Problem details: Convert the stretch from the line containing "Where should I" through the line containing "point(46,198)" into a Markdown table with the columns No and Line, numbering each line and skipping any blank ones. Omit the pictures.

Data provided:
***
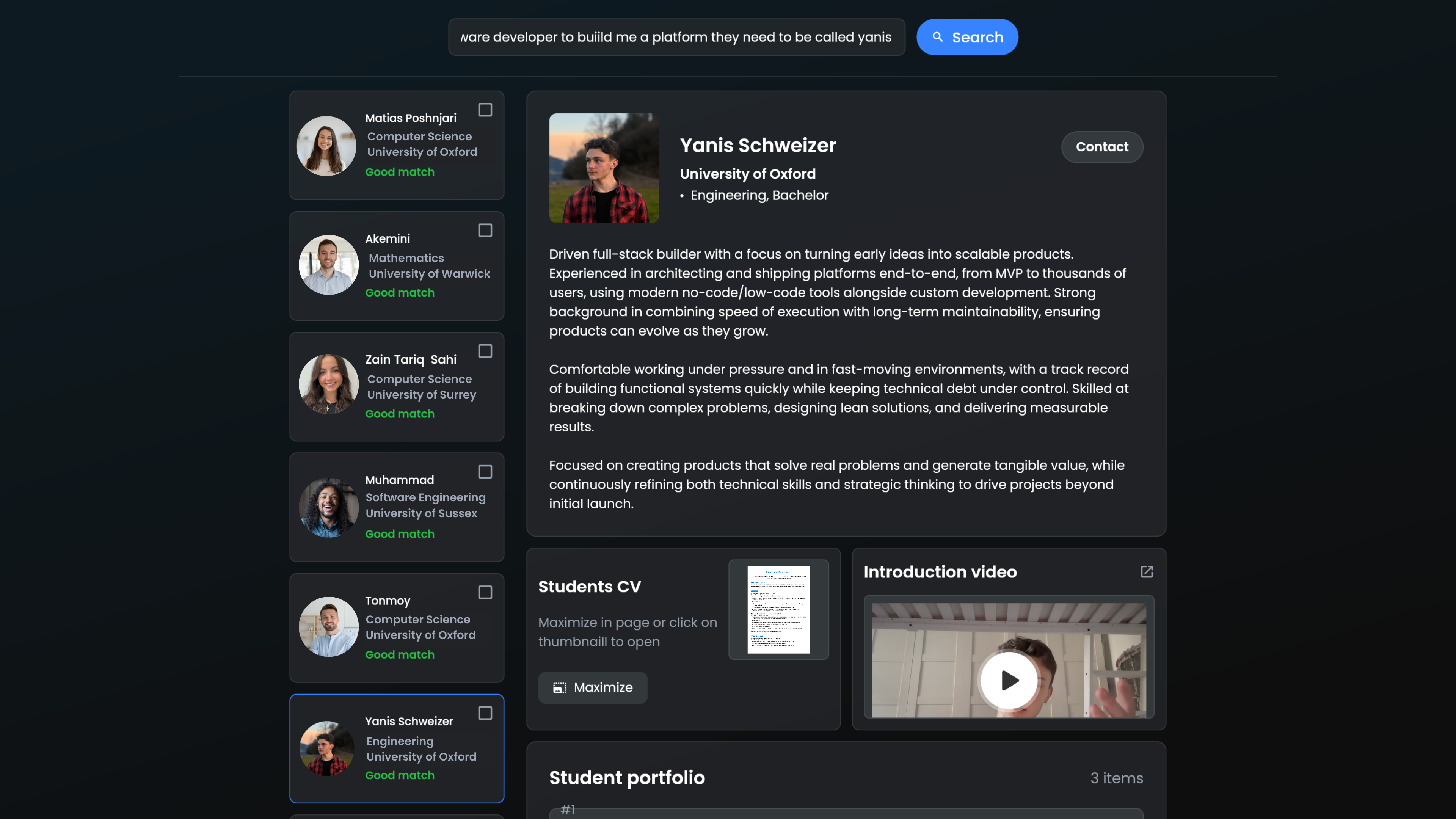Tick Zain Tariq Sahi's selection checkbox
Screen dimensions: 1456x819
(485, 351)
***
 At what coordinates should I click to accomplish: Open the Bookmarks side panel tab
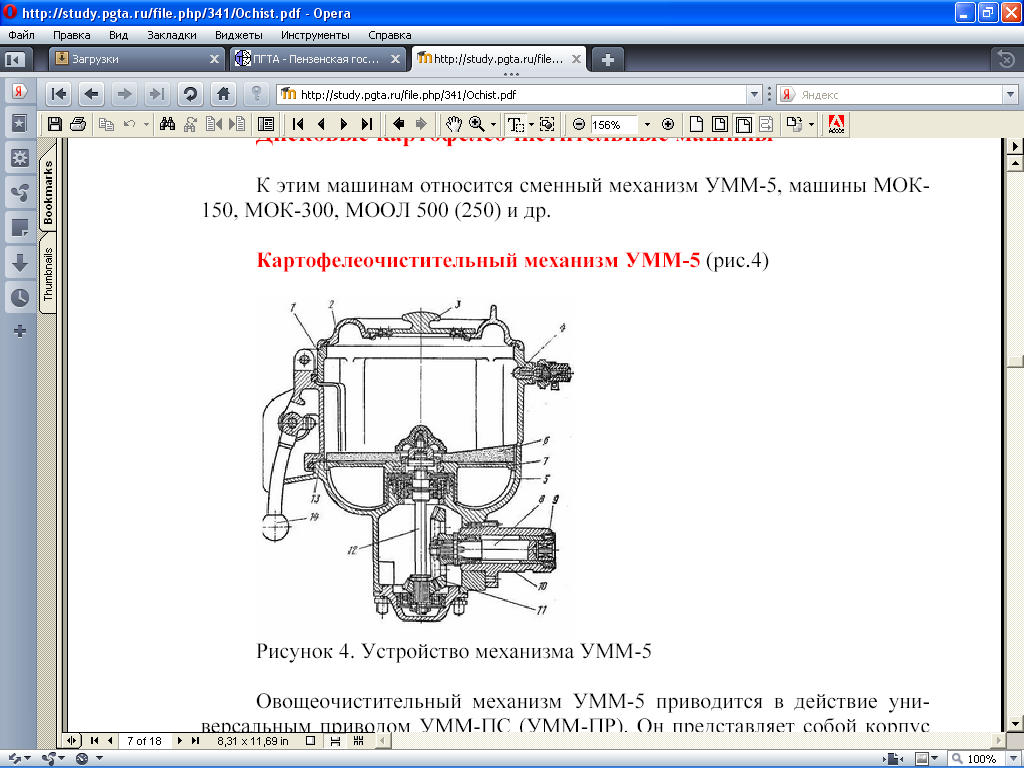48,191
***
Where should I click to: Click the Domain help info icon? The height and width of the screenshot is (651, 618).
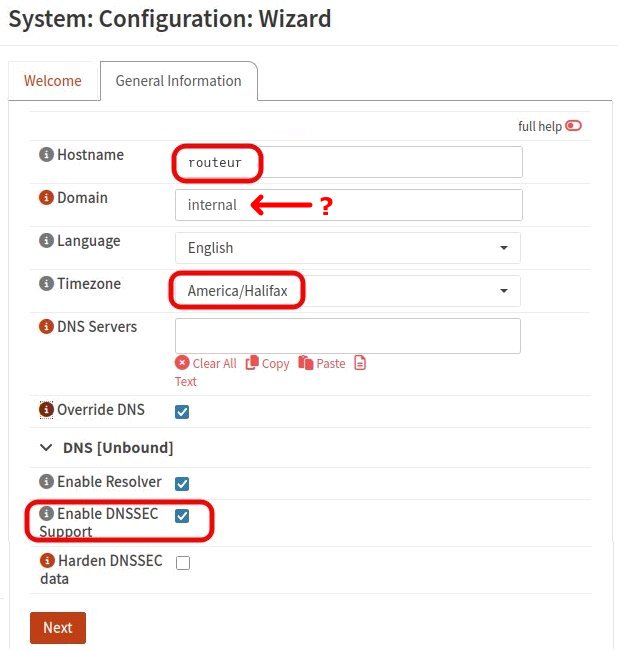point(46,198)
***
Result for this exercise:
| No | Line |
|---|---|
| 1 | Where should I click to: Click the Domain help info icon? The height and width of the screenshot is (651, 618). |
| 2 | point(46,198) |